Copy each of the following items line for line, with no changes.
BEGIN Data rows
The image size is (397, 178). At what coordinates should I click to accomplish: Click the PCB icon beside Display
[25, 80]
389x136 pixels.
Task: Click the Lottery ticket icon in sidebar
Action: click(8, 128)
END Data rows
:: Solution ::
The image size is (397, 178). At what coordinates should I click to accomplish: Click the PCB icon beside Display
[25, 80]
389x136 pixels.
Task: Click the Lottery ticket icon in sidebar
Action: click(8, 128)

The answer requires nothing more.